Sheldon introduces bill providing relief from legal financial obligations

More flexibility for judges could reduce recidivism

OLYMPIA – A bill giving judges more leeway in imposing legal financial obligations during criminal sentencing was introduced Tuesday by Sen. Tim Sheldon, D-Potlatch, with the idea of raising the issue for the 2022 legislative session.

Washington lawmakers are in the final week of the 2021 legislative session, and are scheduled to adjourn on Sunday.

Senate Bill 5486 is modeled after a similar bill that was introduced in the House this year but failed to advance to the House floor for a vote. “I was disappointed we didn’t get a chance to deal with this important issue in the Senate this year, and I want to make sure we start the conversation for the next legislative session,” Sheldon explained.

“Convicted felons need to be responsible for the financial burdens they cause for crime victims and the judicial system. But we also need to recognize the state has an interest in their rehabilitation. When offenders have no ability to pay, these legal financial obligations can become a crushing burden, and it is all too easy simply to give up. Judges should be able to weigh carefully the impact of these legal financial obligations against an offender’s ability to pay.”

Sheldon’s bill, like the companion House measure, HB 1412, gives judges more discretion in imposing legal financial obligations. Judges would be allowed to waive restitution entirely if an offender is considered indigent at the time of sentencing or is unlikely to have the ability to pay in the future. The waiver would apply to payments to insurance companies and other entities, and would not affect restitution paid to crime victims as individuals.

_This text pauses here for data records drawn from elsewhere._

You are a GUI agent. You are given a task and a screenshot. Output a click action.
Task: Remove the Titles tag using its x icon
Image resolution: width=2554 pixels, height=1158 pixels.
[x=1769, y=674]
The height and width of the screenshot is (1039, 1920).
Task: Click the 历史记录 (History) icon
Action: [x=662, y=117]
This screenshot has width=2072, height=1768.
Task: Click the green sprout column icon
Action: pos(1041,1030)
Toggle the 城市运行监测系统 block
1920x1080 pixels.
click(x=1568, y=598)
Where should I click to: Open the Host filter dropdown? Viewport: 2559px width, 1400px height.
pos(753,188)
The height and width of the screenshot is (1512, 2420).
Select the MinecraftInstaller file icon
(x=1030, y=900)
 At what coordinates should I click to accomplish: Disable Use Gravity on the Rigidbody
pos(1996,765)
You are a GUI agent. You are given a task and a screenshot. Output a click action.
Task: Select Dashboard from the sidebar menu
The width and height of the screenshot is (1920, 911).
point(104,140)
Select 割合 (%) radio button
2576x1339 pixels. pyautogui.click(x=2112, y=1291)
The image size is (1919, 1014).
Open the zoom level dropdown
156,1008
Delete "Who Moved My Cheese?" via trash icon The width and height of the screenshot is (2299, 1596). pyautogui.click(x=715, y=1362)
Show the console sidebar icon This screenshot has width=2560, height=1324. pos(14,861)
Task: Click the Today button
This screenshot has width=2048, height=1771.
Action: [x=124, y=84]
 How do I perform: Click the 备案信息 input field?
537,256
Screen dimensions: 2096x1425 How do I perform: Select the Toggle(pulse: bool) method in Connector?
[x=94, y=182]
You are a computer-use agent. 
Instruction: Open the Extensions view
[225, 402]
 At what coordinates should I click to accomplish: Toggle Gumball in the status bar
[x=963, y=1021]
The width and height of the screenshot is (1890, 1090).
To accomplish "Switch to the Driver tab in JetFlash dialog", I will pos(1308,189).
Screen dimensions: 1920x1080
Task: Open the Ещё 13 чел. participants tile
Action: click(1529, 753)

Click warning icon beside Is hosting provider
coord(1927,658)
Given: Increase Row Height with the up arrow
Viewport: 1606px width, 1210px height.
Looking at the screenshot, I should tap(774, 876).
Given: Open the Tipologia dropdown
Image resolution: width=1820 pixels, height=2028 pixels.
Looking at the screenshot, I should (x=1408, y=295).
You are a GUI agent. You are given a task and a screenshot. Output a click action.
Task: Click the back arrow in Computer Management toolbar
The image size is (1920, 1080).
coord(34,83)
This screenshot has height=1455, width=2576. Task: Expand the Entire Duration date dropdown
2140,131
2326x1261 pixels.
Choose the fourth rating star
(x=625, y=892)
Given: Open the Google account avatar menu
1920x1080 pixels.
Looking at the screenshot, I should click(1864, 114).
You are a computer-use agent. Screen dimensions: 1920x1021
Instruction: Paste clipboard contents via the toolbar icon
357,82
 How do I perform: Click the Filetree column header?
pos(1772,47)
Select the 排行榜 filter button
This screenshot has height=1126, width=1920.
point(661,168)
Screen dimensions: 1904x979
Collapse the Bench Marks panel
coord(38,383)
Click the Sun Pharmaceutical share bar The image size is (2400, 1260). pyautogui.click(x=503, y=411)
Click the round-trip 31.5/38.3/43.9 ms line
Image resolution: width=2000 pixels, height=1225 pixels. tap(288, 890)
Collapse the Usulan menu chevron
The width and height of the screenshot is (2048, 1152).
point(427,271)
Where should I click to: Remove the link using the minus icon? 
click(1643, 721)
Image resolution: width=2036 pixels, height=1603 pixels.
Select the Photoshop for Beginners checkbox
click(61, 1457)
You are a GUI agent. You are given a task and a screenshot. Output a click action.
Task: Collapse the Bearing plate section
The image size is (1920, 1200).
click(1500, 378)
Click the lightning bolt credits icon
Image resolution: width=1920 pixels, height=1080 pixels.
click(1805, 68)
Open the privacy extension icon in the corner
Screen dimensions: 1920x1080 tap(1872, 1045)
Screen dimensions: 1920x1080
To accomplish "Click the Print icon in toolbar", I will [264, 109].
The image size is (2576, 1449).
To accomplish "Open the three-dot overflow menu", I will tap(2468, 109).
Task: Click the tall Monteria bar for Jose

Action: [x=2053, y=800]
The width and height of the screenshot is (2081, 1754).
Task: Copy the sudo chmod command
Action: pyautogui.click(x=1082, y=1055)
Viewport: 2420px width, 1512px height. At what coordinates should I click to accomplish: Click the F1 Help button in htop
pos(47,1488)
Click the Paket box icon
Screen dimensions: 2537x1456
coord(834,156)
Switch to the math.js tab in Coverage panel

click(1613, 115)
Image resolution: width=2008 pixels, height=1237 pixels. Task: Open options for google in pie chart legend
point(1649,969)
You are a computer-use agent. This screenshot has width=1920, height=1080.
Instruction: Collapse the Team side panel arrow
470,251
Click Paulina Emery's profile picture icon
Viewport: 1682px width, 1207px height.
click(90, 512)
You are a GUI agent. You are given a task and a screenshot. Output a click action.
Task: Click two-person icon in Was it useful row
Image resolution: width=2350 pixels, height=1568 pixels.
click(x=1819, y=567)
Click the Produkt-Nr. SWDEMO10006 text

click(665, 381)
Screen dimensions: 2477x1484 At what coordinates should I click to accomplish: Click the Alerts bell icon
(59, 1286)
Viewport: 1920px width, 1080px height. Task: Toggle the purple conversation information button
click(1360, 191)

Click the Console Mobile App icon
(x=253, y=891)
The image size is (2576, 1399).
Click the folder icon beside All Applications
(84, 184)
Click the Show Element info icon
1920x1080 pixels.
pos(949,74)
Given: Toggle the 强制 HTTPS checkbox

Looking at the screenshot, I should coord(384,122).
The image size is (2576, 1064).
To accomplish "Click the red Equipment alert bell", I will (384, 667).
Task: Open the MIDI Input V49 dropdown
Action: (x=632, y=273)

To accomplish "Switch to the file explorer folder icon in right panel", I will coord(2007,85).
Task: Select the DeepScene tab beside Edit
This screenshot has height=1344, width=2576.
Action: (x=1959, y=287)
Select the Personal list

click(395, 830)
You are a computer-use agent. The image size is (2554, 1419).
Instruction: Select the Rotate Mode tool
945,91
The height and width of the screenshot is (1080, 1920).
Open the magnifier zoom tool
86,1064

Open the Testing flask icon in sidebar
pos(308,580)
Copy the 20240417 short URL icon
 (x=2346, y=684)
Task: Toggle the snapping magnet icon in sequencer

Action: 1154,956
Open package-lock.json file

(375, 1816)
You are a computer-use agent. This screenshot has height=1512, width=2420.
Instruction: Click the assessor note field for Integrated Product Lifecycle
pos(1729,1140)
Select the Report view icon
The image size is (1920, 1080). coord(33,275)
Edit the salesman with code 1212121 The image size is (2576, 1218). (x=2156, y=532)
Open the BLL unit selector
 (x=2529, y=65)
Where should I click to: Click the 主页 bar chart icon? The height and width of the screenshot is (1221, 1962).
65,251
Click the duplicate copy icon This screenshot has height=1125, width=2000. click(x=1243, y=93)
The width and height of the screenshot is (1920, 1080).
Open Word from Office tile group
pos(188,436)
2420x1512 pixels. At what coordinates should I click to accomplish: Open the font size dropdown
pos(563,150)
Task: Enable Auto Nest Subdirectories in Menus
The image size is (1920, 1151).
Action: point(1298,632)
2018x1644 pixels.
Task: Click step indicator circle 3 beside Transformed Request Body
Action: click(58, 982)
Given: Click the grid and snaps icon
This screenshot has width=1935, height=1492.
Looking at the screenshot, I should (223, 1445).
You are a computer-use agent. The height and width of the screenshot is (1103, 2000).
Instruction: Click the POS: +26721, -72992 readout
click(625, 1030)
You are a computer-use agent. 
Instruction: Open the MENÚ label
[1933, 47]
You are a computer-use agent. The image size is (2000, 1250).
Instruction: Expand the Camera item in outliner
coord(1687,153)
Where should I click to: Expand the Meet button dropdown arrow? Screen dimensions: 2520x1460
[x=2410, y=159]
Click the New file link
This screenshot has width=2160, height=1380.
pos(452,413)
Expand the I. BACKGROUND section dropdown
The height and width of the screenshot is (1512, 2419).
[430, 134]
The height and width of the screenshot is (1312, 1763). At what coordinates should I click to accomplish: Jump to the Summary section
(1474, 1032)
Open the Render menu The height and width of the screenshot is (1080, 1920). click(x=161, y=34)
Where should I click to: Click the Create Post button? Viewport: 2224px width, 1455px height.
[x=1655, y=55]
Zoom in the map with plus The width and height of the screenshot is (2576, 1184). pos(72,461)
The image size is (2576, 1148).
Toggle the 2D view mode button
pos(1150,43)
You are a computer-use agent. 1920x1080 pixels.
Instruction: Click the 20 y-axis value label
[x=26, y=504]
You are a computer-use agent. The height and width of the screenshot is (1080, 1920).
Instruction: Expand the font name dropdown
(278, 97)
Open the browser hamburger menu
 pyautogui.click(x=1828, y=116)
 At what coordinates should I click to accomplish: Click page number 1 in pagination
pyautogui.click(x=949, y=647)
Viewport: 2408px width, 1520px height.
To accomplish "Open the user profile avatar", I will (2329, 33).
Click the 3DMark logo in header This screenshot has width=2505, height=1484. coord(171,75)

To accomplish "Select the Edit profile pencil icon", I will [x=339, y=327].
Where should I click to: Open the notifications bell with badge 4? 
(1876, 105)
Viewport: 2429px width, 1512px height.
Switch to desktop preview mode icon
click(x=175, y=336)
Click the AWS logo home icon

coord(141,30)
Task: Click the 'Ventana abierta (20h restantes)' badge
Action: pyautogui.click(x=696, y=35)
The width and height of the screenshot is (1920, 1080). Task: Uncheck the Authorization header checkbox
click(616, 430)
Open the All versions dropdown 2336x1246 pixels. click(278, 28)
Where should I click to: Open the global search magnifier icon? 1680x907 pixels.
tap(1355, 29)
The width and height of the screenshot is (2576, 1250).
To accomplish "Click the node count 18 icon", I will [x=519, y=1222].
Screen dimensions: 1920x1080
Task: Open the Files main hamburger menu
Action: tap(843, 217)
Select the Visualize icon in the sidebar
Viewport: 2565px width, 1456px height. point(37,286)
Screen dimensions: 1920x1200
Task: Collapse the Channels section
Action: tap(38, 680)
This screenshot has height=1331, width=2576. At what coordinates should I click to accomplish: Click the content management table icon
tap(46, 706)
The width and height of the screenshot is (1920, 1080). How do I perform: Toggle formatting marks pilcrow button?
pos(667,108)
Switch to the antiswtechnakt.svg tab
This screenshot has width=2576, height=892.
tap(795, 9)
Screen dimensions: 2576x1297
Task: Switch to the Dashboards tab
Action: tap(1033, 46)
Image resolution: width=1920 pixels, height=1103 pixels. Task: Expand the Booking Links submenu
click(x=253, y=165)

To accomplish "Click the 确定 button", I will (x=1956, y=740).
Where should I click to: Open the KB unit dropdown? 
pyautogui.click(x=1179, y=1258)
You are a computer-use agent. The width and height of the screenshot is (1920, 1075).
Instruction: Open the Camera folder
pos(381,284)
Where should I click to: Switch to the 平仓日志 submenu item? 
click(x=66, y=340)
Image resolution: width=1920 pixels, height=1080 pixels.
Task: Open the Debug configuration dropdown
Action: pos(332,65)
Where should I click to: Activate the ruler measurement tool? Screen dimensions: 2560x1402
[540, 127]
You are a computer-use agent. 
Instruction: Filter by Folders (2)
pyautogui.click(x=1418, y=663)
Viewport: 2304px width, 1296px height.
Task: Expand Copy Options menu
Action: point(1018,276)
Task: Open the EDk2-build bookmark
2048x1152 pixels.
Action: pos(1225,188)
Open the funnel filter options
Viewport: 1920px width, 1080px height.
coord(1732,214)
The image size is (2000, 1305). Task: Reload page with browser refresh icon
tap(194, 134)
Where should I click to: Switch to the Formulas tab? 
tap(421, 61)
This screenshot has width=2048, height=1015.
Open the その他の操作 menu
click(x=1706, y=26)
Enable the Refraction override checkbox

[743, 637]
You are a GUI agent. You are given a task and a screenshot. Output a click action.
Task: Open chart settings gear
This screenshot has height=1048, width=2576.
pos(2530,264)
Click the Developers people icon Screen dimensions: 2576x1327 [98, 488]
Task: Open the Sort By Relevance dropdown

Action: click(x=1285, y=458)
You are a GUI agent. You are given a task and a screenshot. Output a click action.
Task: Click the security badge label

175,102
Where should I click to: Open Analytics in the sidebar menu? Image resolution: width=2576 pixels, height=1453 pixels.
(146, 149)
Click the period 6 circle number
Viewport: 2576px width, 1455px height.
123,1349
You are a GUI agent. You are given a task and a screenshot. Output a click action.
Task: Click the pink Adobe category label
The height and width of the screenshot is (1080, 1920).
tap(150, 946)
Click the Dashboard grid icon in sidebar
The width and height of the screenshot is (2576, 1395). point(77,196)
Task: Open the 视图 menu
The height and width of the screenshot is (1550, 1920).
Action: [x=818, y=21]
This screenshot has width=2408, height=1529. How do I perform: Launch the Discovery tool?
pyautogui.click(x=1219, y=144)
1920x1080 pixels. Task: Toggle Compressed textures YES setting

Under current state law, courts may impose a variety of fees as part of the judgement and sentence. These include victim restitution, crime victim compensation fees, costs associated with prosecution and sentencing, and fines, penalties, assessments and interest. Restitution is required when an offender is convicted of a crime involving personal injury or property damage, except in extraordinary circumstances. Courts can modify the payback terms, but cannot reduce the amount ordered. Courts have greater flexibility in ordering payback of court costs.

The key point, Sheldon said, is that offenders remain under the jurisdiction of the courts until the obligation is paid in full, and the payback requirement can be extended by the courts up to 20 years. That can make it difficult for low-income offenders to find work and housing.

“Crime victims of course need to come first,” Sheldon said. “But we also want offenders to go straight when they are released. By giving judges greater flexibility, we make it easier for offenders to get back on the straight and narrow, and live within the law.”